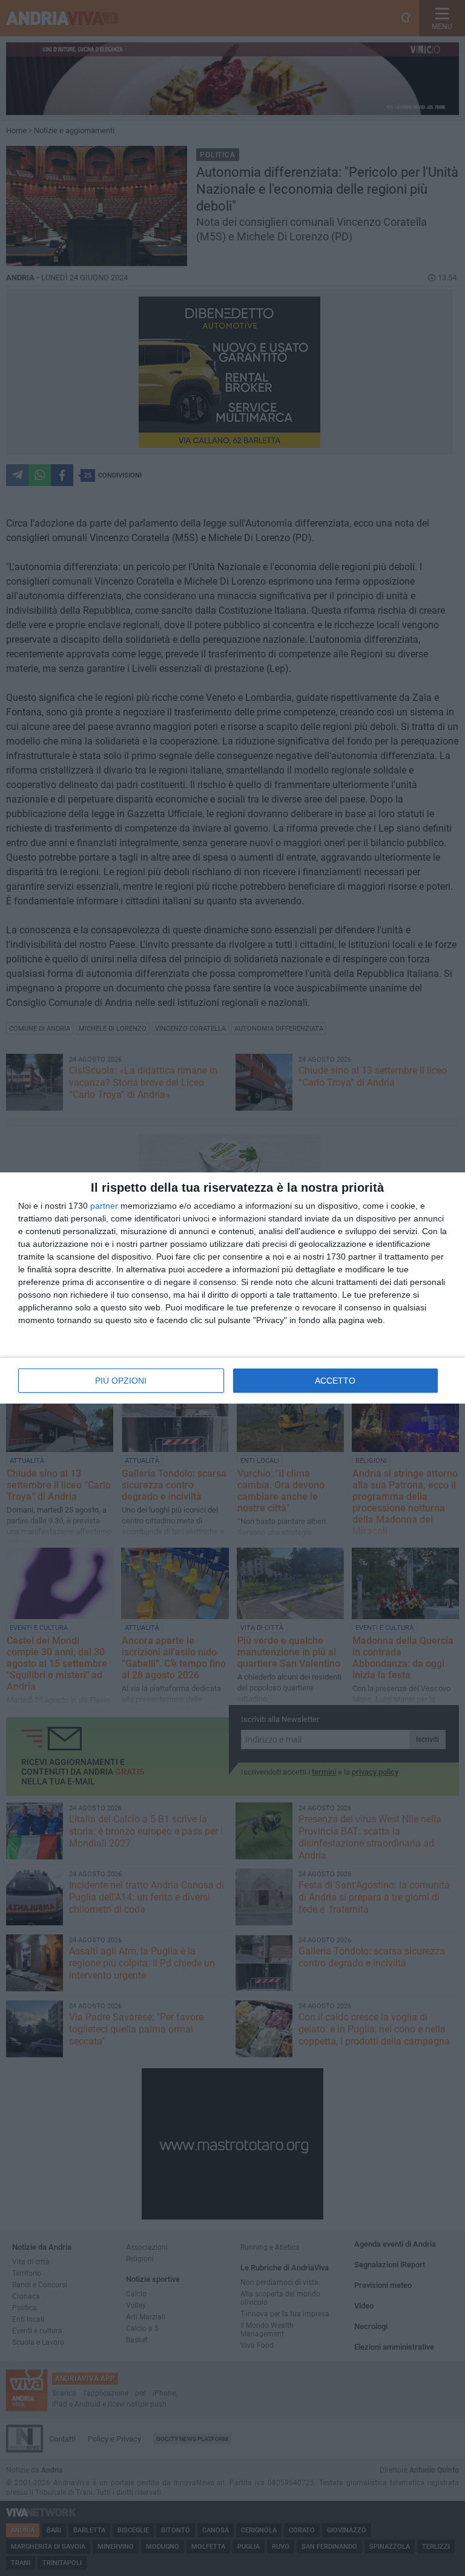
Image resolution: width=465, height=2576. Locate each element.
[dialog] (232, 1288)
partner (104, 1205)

|---|

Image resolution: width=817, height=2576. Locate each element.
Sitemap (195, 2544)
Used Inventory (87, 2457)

|---|

**WORK TO BE COMPLETED**
With the line that has "Image resolution: width=465, height=2576." as the first and the line that has "partner (104, 1205)" as the last, repeat exactly that run of lines above and no more.

**EXERCISE ANSWER**
Image resolution: width=465, height=2576. Locate each element.
[dialog] (232, 1288)
partner (104, 1205)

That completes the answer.